Dans la Cité rien ne va plus depuis longtemps. Trop de filles sont parties définitivement vers les lumières de la Ville-Centre. Les garçons avaient bien essayé de faire de même, mais ils sont revenus les ailes et les yeux brûlés, avec la mort pour seule échappatoire. Les Mères, folles de douleurs, ont alors pris les armes : réfugiées dans le Blokhaus après avoir plongé la Cité dans le noir, elles forment les enfants à la Guerre contre les morts. Taârouk, le narrateur, a 26 ans mais semble à jamais prisonnier de la Cité et de ses souvenirs. Son passé est pourtant différent de celui des autres garçons : pendant que la Cité sombrait, sa propre famille s'enlisait dans le cauchemar de la folie domestique. Aujourd'hui Taârouk veut fuir les fantômes et entrer dans la lumière.

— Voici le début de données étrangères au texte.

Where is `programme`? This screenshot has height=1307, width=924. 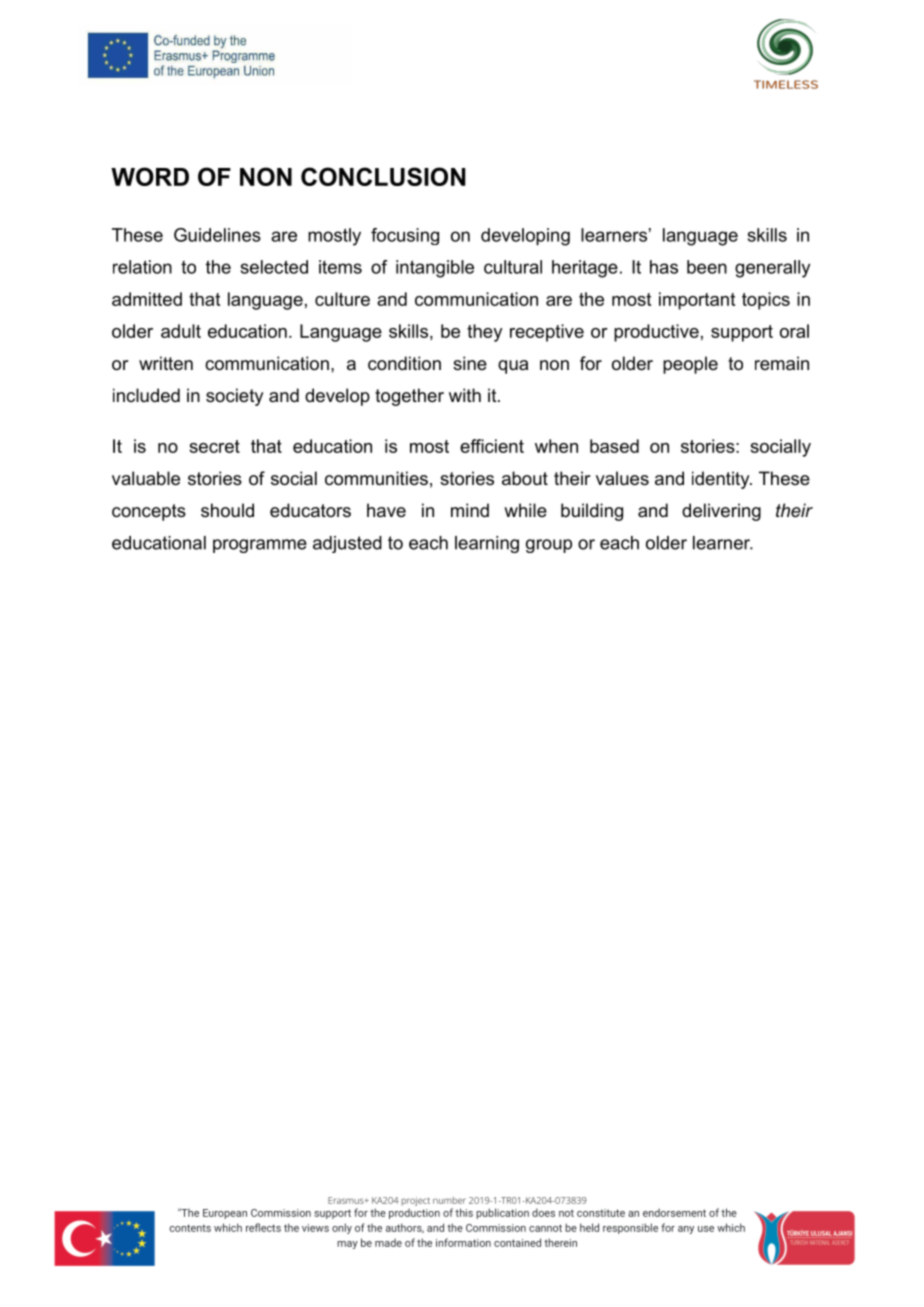
programme is located at coordinates (260, 546).
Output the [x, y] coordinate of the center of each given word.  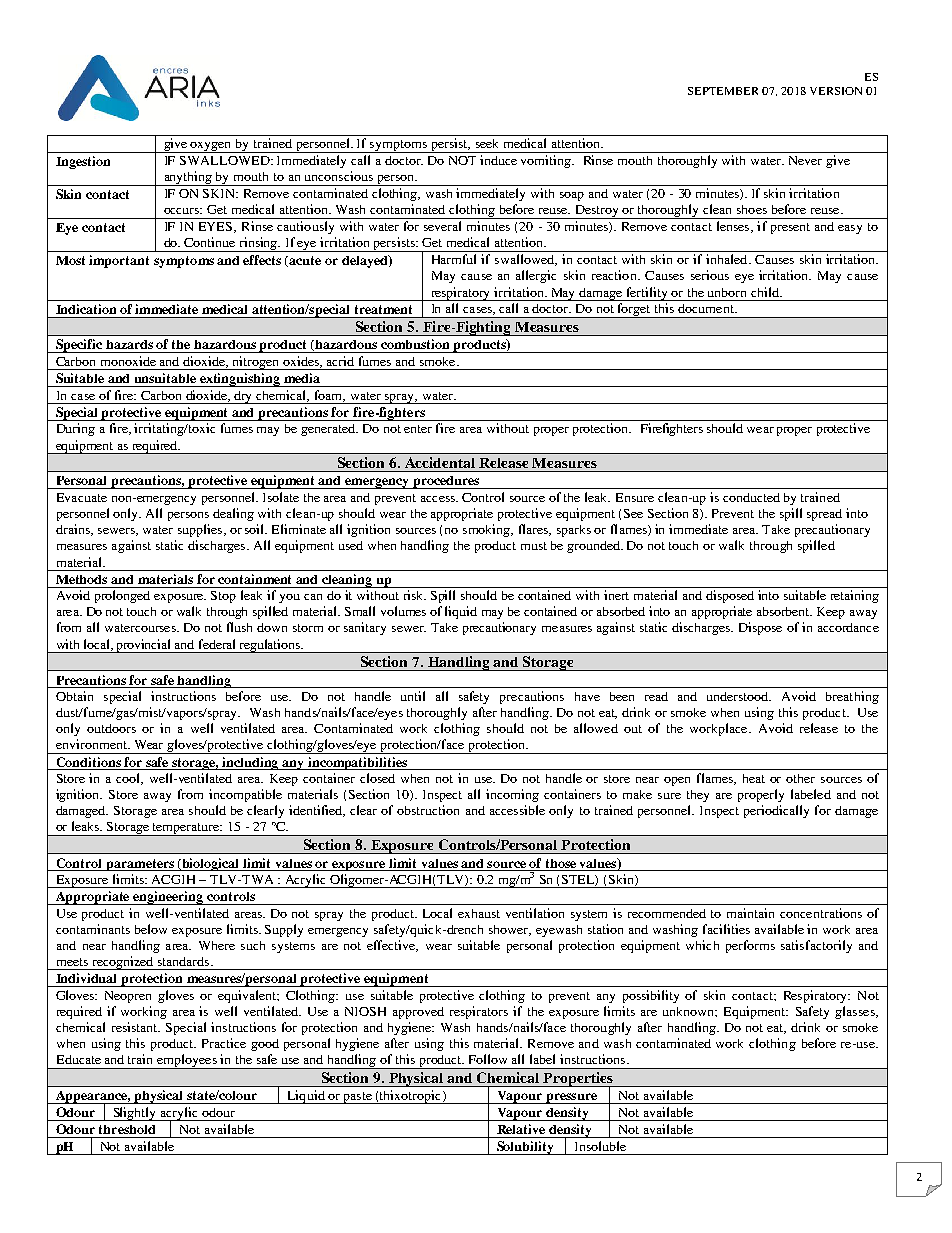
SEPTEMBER [723, 91]
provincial [144, 646]
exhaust [479, 913]
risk [415, 595]
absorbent [784, 611]
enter [418, 429]
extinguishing [240, 380]
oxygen [211, 147]
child [766, 292]
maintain [750, 913]
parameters [140, 865]
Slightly [135, 1114]
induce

Dès les premières phrases, le lecteur est face à une voix singulière, un parti pris stylistique où la poésie et le rythme sont prédominants. Kaoutar Harchi a une écriture syncopée, elliptique, où la violence se heurte sans cesse à la beauté des images.

Je vis dans une zone hachurée. Striée par ces barres verticales qui découpent l'espace en fines bandelettes de terre. De béton. Ici l'ombre alterne avec l'ombre. des gens habitent. Je veux dire, des gens vivent. Et meurent dans ces territoires étroits.
La Cité est un cercle dans le vide, qu'une bande rugueuse rattache au monde.

Si Zone cinglée est donc un roman jeunesse, il n'est pas pour autant un roman facile à l'écriture linéaire. De la première à la dernière page j'ai été frappée par l'exigence de Kaoutar Harchi qui jongle habilement avec les mots et les sons. Cela m'a d'autant plus marquée que je regrette parfois cette absence d'écriture dans la littérature pour adulte. La forme même du récit est bien plus complexe que ne pourrait le laisser supposer les apparences : au-delà du journal intime, Kaoutar Harchi propose en réalité un récit à mi-chemin entre la tragédie et la dystopie. Découpé en 4 actes, Zone cinglée donne à voir un monde cauchemardesque et oppressant où les personnages sont enfermés dans les rôles qu'on leur a distribués à la naissance. Mais si l'auteure inscrit son récit dans un univers irréel, les sujets qu'elle y aborde n'en sont pas moins actuels et tabous.

En ouverture de son roman, Kaoutar Harchi cite Nedjma de Kateb Yacine. Quand l'un s'interrogeait sur l'identité d'une Algérie à nouveau indépendante, Kaoutar Harchi pose la question de la construction identitaire dans les ghettos de nos banlieues. Il n'y a pas qu'en Israël que les murs séparent des populations, et les périphériques sont parfois tout aussi infranchissables que les checkpoints, même si la Ville-Centre et ses promesses d'abondance n'est souvent qu'un miroir aux alouettes. Mais la romancière montre aussi et surtout que les prisonniers sont parfois leurs propres geôliers. Si le décor de Zone cinglée ne s'inscrit pas dans la réalité, Kaoutar Harchi n'en est pas moins une romancière engagée et elle aborde des sujets aussi délicats que la condition de la femme, la religion, la drogue ou encore l'homosexualité.

C'est un roman très fort, tant dans le propos que dans la forme, et si je trouve remarquable qu'il ait été édité en littérature jeunesse, il faut espérer qu'il saura aussi rencontrer un public "adulte" qui devrait être étonné comme je le fus par sa qualité et sa richesse. 

Du même auteur : L'Ampleur du saccage

Laurence

Extrait :

On raconte que là-bas, à chaque minute, des gens naissent, heureux, des bars et des restaurants. Ils envahissent les grands boulevards et zigzaguent d'un bord à l'autre de la chaussée. Ils chantent. Des inconnus dansent, enlacés sous les lampadaires. Et les riverains applaudissent du haut de leur fenêtres. Les filles de la Cité aussi tanguent sous l'alcool. Les cheveux dénoués, le corps plein de fougue, elles trinquent à l'exil. À la disparition infinie. Et la musique tonne de plus belle, qui les emporte loin. Très loin. Fini la vie d'avant. Ils se sont effacés, les déserts si fréquentés de haine. Les terrains meublés de vide. Les zones cinglées.